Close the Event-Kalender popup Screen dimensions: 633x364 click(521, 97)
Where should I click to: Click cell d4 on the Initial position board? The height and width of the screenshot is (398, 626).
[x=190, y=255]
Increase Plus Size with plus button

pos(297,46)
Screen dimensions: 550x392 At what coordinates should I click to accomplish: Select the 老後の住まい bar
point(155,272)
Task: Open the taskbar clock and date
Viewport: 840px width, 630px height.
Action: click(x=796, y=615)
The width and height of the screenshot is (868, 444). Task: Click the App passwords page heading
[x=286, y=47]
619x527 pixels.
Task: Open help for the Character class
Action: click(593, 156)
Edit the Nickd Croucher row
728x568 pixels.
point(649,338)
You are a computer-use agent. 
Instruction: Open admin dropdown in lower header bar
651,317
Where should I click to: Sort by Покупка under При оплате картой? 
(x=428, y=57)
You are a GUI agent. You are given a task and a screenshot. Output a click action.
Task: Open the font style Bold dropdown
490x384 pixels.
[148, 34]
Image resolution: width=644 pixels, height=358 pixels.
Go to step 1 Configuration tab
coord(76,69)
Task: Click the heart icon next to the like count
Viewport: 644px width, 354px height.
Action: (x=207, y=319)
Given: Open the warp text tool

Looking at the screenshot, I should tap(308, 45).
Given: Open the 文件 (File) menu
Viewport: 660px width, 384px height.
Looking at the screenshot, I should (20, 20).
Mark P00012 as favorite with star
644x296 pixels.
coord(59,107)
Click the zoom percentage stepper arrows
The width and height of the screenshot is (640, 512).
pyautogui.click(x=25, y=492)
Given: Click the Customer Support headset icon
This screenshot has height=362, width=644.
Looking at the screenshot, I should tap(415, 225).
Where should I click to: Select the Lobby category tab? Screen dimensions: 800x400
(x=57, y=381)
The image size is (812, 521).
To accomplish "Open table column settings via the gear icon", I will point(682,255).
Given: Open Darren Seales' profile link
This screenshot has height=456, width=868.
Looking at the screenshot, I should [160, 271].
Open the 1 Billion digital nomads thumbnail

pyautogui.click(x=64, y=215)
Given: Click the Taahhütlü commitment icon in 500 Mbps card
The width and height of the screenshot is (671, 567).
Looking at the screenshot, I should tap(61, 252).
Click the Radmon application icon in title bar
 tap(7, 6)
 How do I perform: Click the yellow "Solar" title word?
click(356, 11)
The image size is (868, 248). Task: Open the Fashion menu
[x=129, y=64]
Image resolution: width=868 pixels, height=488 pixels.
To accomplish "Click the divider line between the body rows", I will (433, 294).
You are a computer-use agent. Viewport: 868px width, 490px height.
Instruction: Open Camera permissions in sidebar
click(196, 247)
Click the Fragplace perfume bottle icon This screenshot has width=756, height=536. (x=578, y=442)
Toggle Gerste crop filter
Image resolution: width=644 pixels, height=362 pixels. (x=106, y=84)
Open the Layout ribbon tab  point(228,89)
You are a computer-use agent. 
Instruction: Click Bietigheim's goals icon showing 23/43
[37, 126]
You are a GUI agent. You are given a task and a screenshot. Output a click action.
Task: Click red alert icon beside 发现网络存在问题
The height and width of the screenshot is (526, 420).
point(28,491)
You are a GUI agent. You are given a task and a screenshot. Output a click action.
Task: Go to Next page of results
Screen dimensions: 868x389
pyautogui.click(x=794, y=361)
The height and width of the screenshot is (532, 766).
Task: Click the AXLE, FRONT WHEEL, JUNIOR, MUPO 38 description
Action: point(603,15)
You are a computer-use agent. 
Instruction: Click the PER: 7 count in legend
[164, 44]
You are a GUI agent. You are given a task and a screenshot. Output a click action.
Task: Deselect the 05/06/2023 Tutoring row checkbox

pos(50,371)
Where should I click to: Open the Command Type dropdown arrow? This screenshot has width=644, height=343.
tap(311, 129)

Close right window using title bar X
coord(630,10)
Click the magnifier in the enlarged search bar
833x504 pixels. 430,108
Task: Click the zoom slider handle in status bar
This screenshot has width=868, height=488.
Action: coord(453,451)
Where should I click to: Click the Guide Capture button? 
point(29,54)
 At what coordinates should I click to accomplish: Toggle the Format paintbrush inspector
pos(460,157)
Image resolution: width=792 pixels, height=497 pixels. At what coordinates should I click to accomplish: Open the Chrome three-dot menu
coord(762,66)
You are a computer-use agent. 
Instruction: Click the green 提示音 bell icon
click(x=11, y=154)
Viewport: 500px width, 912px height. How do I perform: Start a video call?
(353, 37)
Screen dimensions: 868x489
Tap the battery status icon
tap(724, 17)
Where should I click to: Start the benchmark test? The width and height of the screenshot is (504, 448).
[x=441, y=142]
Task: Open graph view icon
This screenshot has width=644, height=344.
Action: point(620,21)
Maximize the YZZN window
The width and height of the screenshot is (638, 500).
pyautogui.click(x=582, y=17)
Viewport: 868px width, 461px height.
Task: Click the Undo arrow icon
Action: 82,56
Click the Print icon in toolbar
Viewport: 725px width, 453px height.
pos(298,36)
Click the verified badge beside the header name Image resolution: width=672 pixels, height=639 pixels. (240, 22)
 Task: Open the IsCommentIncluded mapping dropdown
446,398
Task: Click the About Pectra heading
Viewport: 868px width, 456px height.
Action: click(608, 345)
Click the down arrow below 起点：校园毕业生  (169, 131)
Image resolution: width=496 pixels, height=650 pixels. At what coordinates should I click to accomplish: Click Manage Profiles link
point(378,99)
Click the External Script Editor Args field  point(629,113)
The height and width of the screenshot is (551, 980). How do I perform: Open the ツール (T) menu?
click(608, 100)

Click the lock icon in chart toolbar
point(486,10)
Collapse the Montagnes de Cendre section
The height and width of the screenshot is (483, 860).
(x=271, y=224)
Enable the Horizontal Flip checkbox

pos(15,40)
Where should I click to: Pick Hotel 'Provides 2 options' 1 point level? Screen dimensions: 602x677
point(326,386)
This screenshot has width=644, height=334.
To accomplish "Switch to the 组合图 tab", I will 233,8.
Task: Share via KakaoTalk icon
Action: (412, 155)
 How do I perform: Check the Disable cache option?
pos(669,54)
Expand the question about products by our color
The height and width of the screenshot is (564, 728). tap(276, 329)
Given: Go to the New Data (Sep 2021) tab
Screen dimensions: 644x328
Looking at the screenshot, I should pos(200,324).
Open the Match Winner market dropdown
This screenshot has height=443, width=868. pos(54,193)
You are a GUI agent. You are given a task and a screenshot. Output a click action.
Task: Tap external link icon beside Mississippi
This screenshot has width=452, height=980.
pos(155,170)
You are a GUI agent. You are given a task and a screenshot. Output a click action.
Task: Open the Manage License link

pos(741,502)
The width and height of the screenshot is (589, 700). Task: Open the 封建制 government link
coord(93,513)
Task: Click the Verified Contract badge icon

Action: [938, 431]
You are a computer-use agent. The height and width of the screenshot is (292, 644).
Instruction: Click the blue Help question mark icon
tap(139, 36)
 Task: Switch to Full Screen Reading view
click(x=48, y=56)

------------------------

▶ Exercise
The complete listing, from first line to last, should be copied verbatim.

▶ Solution for this task
Close the Event-Kalender popup Screen dimensions: 633x364 click(521, 97)
Where should I click to: Click cell d4 on the Initial position board? The height and width of the screenshot is (398, 626).
[x=190, y=255]
Increase Plus Size with plus button

pos(297,46)
Screen dimensions: 550x392 At what coordinates should I click to accomplish: Select the 老後の住まい bar
point(155,272)
Task: Open the taskbar clock and date
Viewport: 840px width, 630px height.
Action: click(x=796, y=615)
The width and height of the screenshot is (868, 444). Task: Click the App passwords page heading
[x=286, y=47]
619x527 pixels.
Task: Open help for the Character class
Action: click(593, 156)
Edit the Nickd Croucher row
728x568 pixels.
point(649,338)
You are a computer-use agent. 
Instruction: Open admin dropdown in lower header bar
651,317
Where should I click to: Sort by Покупка under При оплате картой? 
(x=428, y=57)
You are a GUI agent. You are given a task and a screenshot. Output a click action.
Task: Open the font style Bold dropdown
490x384 pixels.
[148, 34]
Image resolution: width=644 pixels, height=358 pixels.
Go to step 1 Configuration tab
coord(76,69)
Task: Click the heart icon next to the like count
Viewport: 644px width, 354px height.
Action: (x=207, y=319)
Given: Open the warp text tool

Looking at the screenshot, I should tap(308, 45).
Given: Open the 文件 (File) menu
Viewport: 660px width, 384px height.
Looking at the screenshot, I should (20, 20).
Mark P00012 as favorite with star
644x296 pixels.
coord(59,107)
Click the zoom percentage stepper arrows
The width and height of the screenshot is (640, 512).
pyautogui.click(x=25, y=492)
Given: Click the Customer Support headset icon
This screenshot has height=362, width=644.
Looking at the screenshot, I should tap(415, 225).
Where should I click to: Select the Lobby category tab? Screen dimensions: 800x400
(x=57, y=381)
The image size is (812, 521).
To accomplish "Open table column settings via the gear icon", I will point(682,255).
Given: Open Darren Seales' profile link
This screenshot has height=456, width=868.
Looking at the screenshot, I should [160, 271].
Open the 1 Billion digital nomads thumbnail

pyautogui.click(x=64, y=215)
Given: Click the Taahhütlü commitment icon in 500 Mbps card
The width and height of the screenshot is (671, 567).
Looking at the screenshot, I should tap(61, 252).
Click the Radmon application icon in title bar
 tap(7, 6)
 How do I perform: Click the yellow "Solar" title word?
click(356, 11)
The image size is (868, 248). Task: Open the Fashion menu
[x=129, y=64]
Image resolution: width=868 pixels, height=488 pixels.
To accomplish "Click the divider line between the body rows", I will (433, 294).
You are a computer-use agent. Viewport: 868px width, 490px height.
Instruction: Open Camera permissions in sidebar
click(196, 247)
Click the Fragplace perfume bottle icon This screenshot has width=756, height=536. (x=578, y=442)
Toggle Gerste crop filter
Image resolution: width=644 pixels, height=362 pixels. (x=106, y=84)
Open the Layout ribbon tab  point(228,89)
You are a computer-use agent. 
Instruction: Click Bietigheim's goals icon showing 23/43
[37, 126]
You are a GUI agent. You are given a task and a screenshot. Output a click action.
Task: Click red alert icon beside 发现网络存在问题
The height and width of the screenshot is (526, 420).
point(28,491)
You are a GUI agent. You are given a task and a screenshot. Output a click action.
Task: Go to Next page of results
Screen dimensions: 868x389
pyautogui.click(x=794, y=361)
The height and width of the screenshot is (532, 766).
Task: Click the AXLE, FRONT WHEEL, JUNIOR, MUPO 38 description
Action: point(603,15)
You are a computer-use agent. 
Instruction: Click the PER: 7 count in legend
[164, 44]
You are a GUI agent. You are given a task and a screenshot. Output a click action.
Task: Deselect the 05/06/2023 Tutoring row checkbox

pos(50,371)
Where should I click to: Open the Command Type dropdown arrow? This screenshot has width=644, height=343.
tap(311, 129)

Close right window using title bar X
coord(630,10)
Click the magnifier in the enlarged search bar
833x504 pixels. 430,108
Task: Click the zoom slider handle in status bar
This screenshot has width=868, height=488.
Action: coord(453,451)
Where should I click to: Click the Guide Capture button? 
point(29,54)
 At what coordinates should I click to accomplish: Toggle the Format paintbrush inspector
pos(460,157)
Image resolution: width=792 pixels, height=497 pixels. At what coordinates should I click to accomplish: Open the Chrome three-dot menu
coord(762,66)
You are a computer-use agent. 
Instruction: Click the green 提示音 bell icon
click(x=11, y=154)
Viewport: 500px width, 912px height. How do I perform: Start a video call?
(353, 37)
Screen dimensions: 868x489
Tap the battery status icon
tap(724, 17)
Where should I click to: Start the benchmark test? The width and height of the screenshot is (504, 448).
[x=441, y=142]
Task: Open graph view icon
This screenshot has width=644, height=344.
Action: point(620,21)
Maximize the YZZN window
The width and height of the screenshot is (638, 500).
pyautogui.click(x=582, y=17)
Viewport: 868px width, 461px height.
Task: Click the Undo arrow icon
Action: 82,56
Click the Print icon in toolbar
Viewport: 725px width, 453px height.
pos(298,36)
Click the verified badge beside the header name Image resolution: width=672 pixels, height=639 pixels. (240, 22)
 Task: Open the IsCommentIncluded mapping dropdown
446,398
Task: Click the About Pectra heading
Viewport: 868px width, 456px height.
Action: click(608, 345)
Click the down arrow below 起点：校园毕业生  (169, 131)
Image resolution: width=496 pixels, height=650 pixels. At what coordinates should I click to accomplish: Click Manage Profiles link
point(378,99)
Click the External Script Editor Args field  point(629,113)
The height and width of the screenshot is (551, 980). How do I perform: Open the ツール (T) menu?
click(608, 100)

Click the lock icon in chart toolbar
point(486,10)
Collapse the Montagnes de Cendre section
The height and width of the screenshot is (483, 860).
(x=271, y=224)
Enable the Horizontal Flip checkbox

pos(15,40)
Where should I click to: Pick Hotel 'Provides 2 options' 1 point level? Screen dimensions: 602x677
point(326,386)
This screenshot has width=644, height=334.
To accomplish "Switch to the 组合图 tab", I will 233,8.
Task: Share via KakaoTalk icon
Action: (412, 155)
 How do I perform: Check the Disable cache option?
pos(669,54)
Expand the question about products by our color
The height and width of the screenshot is (564, 728). tap(276, 329)
Given: Go to the New Data (Sep 2021) tab
Screen dimensions: 644x328
Looking at the screenshot, I should pos(200,324).
Open the Match Winner market dropdown
This screenshot has height=443, width=868. pos(54,193)
You are a GUI agent. You are given a task and a screenshot. Output a click action.
Task: Tap external link icon beside Mississippi
This screenshot has width=452, height=980.
pos(155,170)
You are a GUI agent. You are given a task and a screenshot. Output a click action.
Task: Open the Manage License link

pos(741,502)
The width and height of the screenshot is (589, 700). Task: Open the 封建制 government link
coord(93,513)
Task: Click the Verified Contract badge icon

Action: [938, 431]
You are a computer-use agent. The height and width of the screenshot is (292, 644).
Instruction: Click the blue Help question mark icon
tap(139, 36)
 Task: Switch to Full Screen Reading view
click(x=48, y=56)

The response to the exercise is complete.